A caminhada o levará através de pântanos, lamaçais e águas que vão da altura dos joelhos até o peito. Passamos por crocodilos, mocassins aquáticos, veados e corujas-barradas vigiando e, talvez, por uma pantera da Flórida, ameaçada de extinção, o animal oficial do estado. A água em si é límpida, mas colorida, como chá, pelas folhas da espessa copa que se ergue bem alto.

Eventualmente, nas profundezas do pântano, se você tiver sorte e a época do ano for certa, você poderá descobrir uma flor indescritível e misteriosa suspensa por raízes finas das cinzas da água da Flórida, macieiras e ciprestes calvos, como se a flor estivesse flutuando no ar. Nas sombras das árvores, a flor pode parecer nítida, quase fantasmagoricamente branca. Duas pétalas pendem mais que as outras, como as pernas de um espírito dançante. Não admira que a flor seja chamada de orquídea fantasma.

“A sua raridade apenas aumenta a sua mística”, disse Elise Bennett, diretora da Florida e das Caraíbas e advogada sénior do Centro para a Diversidade Biológica, um grupo de defesa. “É tão delicado, e o fato de ainda estar vivo é algo incrível.”

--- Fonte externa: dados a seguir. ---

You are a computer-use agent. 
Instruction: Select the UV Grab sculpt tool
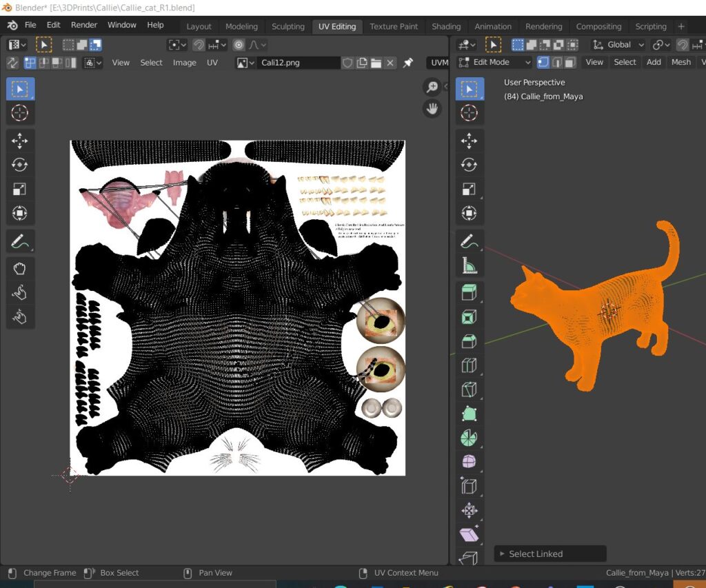[x=20, y=267]
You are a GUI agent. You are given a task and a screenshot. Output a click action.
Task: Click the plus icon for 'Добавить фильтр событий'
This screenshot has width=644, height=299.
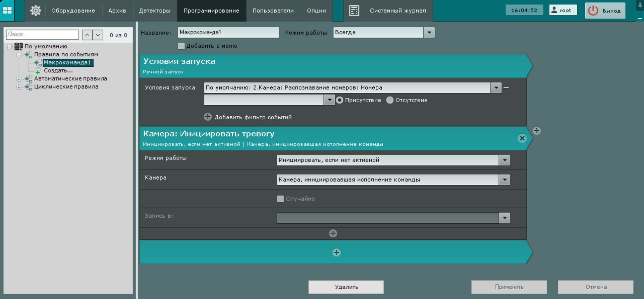[208, 117]
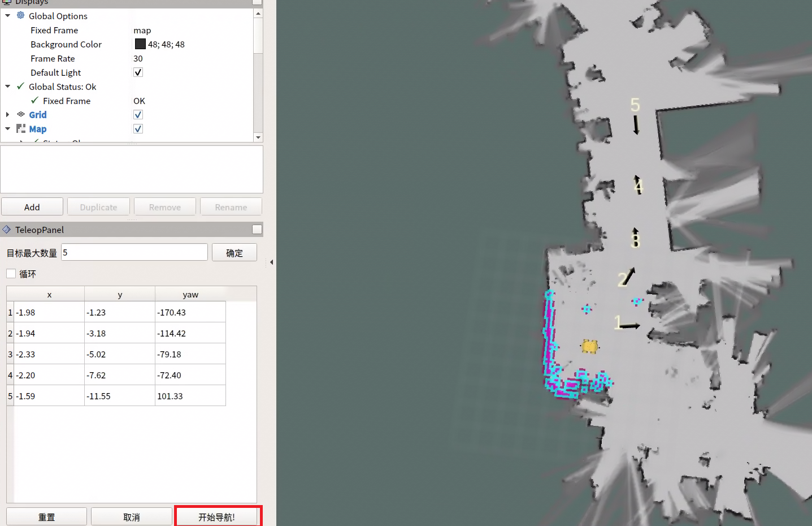The width and height of the screenshot is (812, 526).
Task: Click the Add display button
Action: [x=32, y=207]
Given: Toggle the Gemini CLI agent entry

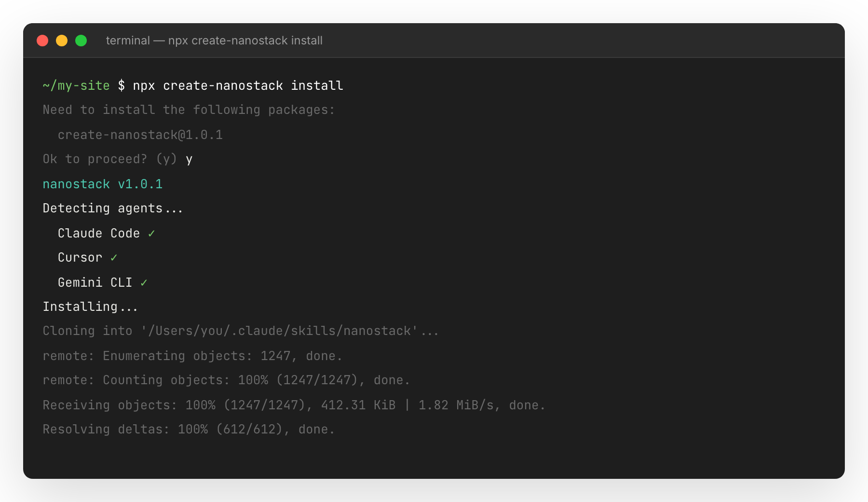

Nos EUA, a orquídea fantasma só é encontrada no canto sudoeste de uma vasta bacia hidrográfica que abrange grande parte da península da Flórida e está entre as mais alteradas da Terra. Algumas das infra-estruturas de gestão de água mais complexas do mundo tornaram possível a coexistência da vida moderna aqui com os Everglades selvagens, embora o sistema hidráulico tenha causado muitos danos ambientais, incluindo para a orquídea. A população de flores no estado diminuiu para menos de 1.000 plantas, das quais menos da metade estão maduras o suficiente para se reproduzir, de acordo com o Serviço de Pesca e Vida Selvagem dos EUA.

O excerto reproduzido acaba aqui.